It's kind of ironic that I start my blog on a rest day. Previous to this year, 'rest' was a foreign word to me. I knew physiologically that the concept of rest was imperative for the adaptations induced by my training to come to fruitation, but as mentioned in my previous post, running is like a drug and can be addictive. Nevertheless, 2015 has been a year of maturity for myself, and I now embrace my Friday's. I used to just go out and run an easy 30-40 minutes each Friday morning, but I would frequently notice that I would turn up to training on Saturday morning feeling stale. Even the Kenyans, the greatest distance runners on the planet, train six days per week. Back when I was kayaking, Sunday was my rest day. But for some reason, a lot of runners feel the implusion to run 7 days per week. Again, this is where you need to know your body and when to listen to it. I know plenty out there who respond optimally to training each and every day, whilst others would simply overtrain performing this schedule. In terms of performance, it important to remember it is dictated by two very important variables - training and recovery. The latter is what most tend to ignore. It is essential to acknowledge that influences external to running can signficantly compromise the recovery process.

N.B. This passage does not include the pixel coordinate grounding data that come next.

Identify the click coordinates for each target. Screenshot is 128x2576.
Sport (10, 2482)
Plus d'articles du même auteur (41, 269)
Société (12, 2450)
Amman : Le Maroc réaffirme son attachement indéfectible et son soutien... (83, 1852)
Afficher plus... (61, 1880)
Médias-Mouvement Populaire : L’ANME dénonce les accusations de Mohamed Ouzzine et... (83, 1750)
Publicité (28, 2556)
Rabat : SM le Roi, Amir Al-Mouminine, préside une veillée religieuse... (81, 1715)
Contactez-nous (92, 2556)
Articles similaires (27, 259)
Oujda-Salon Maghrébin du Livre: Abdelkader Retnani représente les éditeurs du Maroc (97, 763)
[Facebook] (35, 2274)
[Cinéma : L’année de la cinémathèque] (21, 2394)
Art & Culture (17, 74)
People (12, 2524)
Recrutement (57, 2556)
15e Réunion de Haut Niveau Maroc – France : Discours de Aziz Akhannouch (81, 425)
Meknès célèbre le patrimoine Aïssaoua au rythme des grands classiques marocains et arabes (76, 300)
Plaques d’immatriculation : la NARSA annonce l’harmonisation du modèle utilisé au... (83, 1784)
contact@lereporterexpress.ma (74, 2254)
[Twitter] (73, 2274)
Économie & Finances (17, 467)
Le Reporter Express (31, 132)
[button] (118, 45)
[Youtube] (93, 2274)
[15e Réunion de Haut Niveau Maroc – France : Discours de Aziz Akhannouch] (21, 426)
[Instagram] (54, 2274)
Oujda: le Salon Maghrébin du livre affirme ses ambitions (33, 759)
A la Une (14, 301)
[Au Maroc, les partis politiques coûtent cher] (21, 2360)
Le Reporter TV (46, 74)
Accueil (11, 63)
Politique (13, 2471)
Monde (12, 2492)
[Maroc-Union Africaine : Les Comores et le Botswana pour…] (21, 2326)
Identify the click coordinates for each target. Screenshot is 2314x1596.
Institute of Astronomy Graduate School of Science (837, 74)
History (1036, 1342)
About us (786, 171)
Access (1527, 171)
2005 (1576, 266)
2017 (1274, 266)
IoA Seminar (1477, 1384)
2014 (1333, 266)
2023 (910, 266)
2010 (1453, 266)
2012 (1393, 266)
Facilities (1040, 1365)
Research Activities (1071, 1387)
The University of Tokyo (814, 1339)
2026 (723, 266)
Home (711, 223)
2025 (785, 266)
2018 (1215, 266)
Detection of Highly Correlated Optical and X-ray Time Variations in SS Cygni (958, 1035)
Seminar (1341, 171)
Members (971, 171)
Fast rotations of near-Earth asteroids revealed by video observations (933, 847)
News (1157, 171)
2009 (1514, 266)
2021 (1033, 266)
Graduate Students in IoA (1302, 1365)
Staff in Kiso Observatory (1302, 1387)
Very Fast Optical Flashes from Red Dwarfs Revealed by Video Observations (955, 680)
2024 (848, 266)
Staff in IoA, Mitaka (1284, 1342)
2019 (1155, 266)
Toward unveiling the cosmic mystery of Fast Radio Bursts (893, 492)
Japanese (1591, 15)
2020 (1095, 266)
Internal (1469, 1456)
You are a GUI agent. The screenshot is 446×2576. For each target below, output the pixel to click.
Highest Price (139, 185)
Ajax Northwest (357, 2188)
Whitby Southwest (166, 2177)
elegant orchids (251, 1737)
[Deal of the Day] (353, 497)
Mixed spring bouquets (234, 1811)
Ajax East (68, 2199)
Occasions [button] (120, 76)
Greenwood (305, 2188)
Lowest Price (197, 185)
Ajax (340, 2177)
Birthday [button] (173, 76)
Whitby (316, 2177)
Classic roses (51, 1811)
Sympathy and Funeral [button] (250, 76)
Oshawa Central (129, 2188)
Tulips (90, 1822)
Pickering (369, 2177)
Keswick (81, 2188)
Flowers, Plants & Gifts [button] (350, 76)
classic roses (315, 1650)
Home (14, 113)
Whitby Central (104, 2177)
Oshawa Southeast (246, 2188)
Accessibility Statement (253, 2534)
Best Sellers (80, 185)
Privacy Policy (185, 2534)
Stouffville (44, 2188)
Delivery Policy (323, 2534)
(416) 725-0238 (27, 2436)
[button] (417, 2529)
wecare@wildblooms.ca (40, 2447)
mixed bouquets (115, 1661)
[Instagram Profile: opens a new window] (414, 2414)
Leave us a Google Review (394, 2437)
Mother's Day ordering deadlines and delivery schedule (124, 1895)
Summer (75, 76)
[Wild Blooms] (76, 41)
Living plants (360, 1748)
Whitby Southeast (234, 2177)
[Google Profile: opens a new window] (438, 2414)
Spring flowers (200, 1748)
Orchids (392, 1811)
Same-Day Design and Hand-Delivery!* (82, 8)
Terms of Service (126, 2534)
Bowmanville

Factors such as family, work-life, financial stresses can all take their toll on your overall level of performance. Therefore, it is important when designing a training schedule to factor in these variables, to ensure that you do not tread down the dreaded path of overtraining.
Anyway, back to Friday's recovery day. The goal today is to rest the legs following a tough week of training (which included a 10km race), especially on the back of yesterday mornings session - which consisted of 15 x 400m with a 200m float recovery between intervals. I have recently come to the realisation that an area that I could really improve is my actual speed endurance and aerobic power (as running coach Jack Daniels would state). As a result, I actually didn't push the 400m intervals to an all out effort, averaging between 68-72 seconds, but actually didn't slow down too much in my 200m floats, running around 4:10-4:20 min/km pace. This may become a staple session over the next month, as I am adamant on breaking the elusive 33 minute barrier for 10km.
Tomorrow morning I have planned a 10km race pace specific session of 3 x 2 miles (3.2km) at 3:18 min/km pace, with 2 minutes floating in between sets. I plan to complete this at Passmore Oval, Manly Vale, which has a nice uninterrupted 650m asphalt path. Apart from a 100m stretch which has a slight canopy temporarily blocking the GPS signal, I find this course mentally challenging, but great nonetheless. I will post an update tomorrow upon completion of the session.